Ostermann: Ist das ein Aspekt Ihrer heutigen Berichterstattung? Ich möchte darauf hinaus, wie beleuchten Sie dieses Thema heute in der Ausgabe der "Westdeutschen Allgemeinen Zeitung"?

Robers: Das ist ein Aspekt. Das sehen Sie genau richtig. Wir haben natürlich eine nachrichtliche Zusammenfassung von den Ereignissen gestern, haben vor allem aber auch abgebildet, wie sich genau diese Flügelkämpfe jetzt wieder manifestieren. Es gibt Leute wie Erhard Eppler, die sagen, das ist genau richtig dieser Rauswurf. Es gibt die, die bis zur Parteispitze hinauf reichen, bis zu Steinmeier, Beck, aber auch Gabriel, die sagen, das geht deutlich über das Ziel hinaus. Das ist der eine Aspekt, also die nachrichtliche Zusammenfassung. Wir haben auch eine, wie wir sie gestern genannt haben, die Bochumer Bande vorgestellt, die Bochumer Rebellen. Also jener Ortsverein, der das nun maßgeblich forciert hat dieses Verfahren. Was sind das für Leute? Wo kommen die her? Sind die wirklich mit Herzblut bei der Sache oder sind die nur störrisch?

Ostermann: Das ist eine spannende Frage, denn die haben ja etwas auf den Weg gebracht, was in der Tat man irgendwann auch mal als parteischädigend bezeichnen könnte, jedenfalls die Zerreißprobe deutet darauf hin. Welches Echo haben Sie eigentlich, im Internet haben Sie pro und kontra schon dargestellt, welche Reaktionen haben Sie von Lesern, also von Leuten, die vielleicht mit den Sozialdemokraten nicht so Hand in Hand gehen?
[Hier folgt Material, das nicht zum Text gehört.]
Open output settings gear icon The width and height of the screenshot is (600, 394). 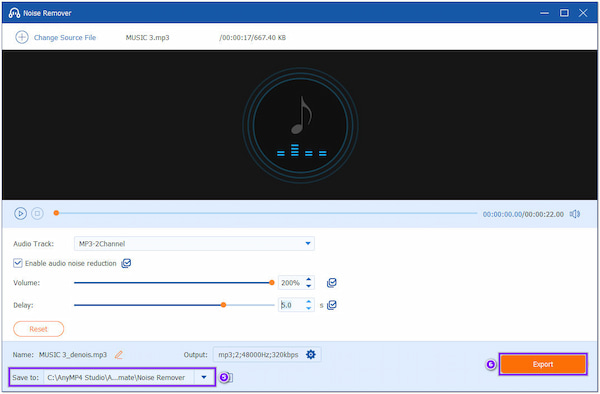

Robers: Wir haben die Möglichkeit, sofort unsere Texte, natürlich auch tagsüber, sofern sie noch nicht publiziert sind, ins Internet zu stellen und kriegen dann mal mehr oder mal weniger Reaktionen. Und gestern war wirklich ein Tag, wo wir gemerkt haben, das Internet läuft sofort über. Das heißt, das Thema hat die Leute tatsächlich elektrisiert. Und um es grob zusammenzufassen: Natürlich spiegelt sich da auch die Spaltung der SPD wider. Es gibt einige glühende Anhänger von Wolfgang Clement, die vor allem darauf hinweisen, dass die SPD diese Art von Meinung aushalten muss. Es gibt aber auch andere, die sagen, das hat er sich verdient. Nun gehört er aus der Partei ausgeschlossen. Wenn ich einen Strich drunter ziehen müsste, würde ich sagen, dass es aber doch ein Übergewicht derjenigen gibt, die sagen, "Nein, das muss die Partei aushalten". Er hat, um in meinem Bild zu bleiben, die gelbe Karte verdient, aber damit sollten wir es auch bewenden lassen.

Ostermann: Norbert Robers, er leitet das Ressort Innenpolitik bei der "Westdeutschen Allgemeinen Zeitung". Danke für das Gespräch, Herr Robers. Die "WAZ" erscheint in Essen. Dort ist Deutschlandradio Kultur auf der UKW-Frequenz 88,3 und im digitalen Radio DAB zu hören.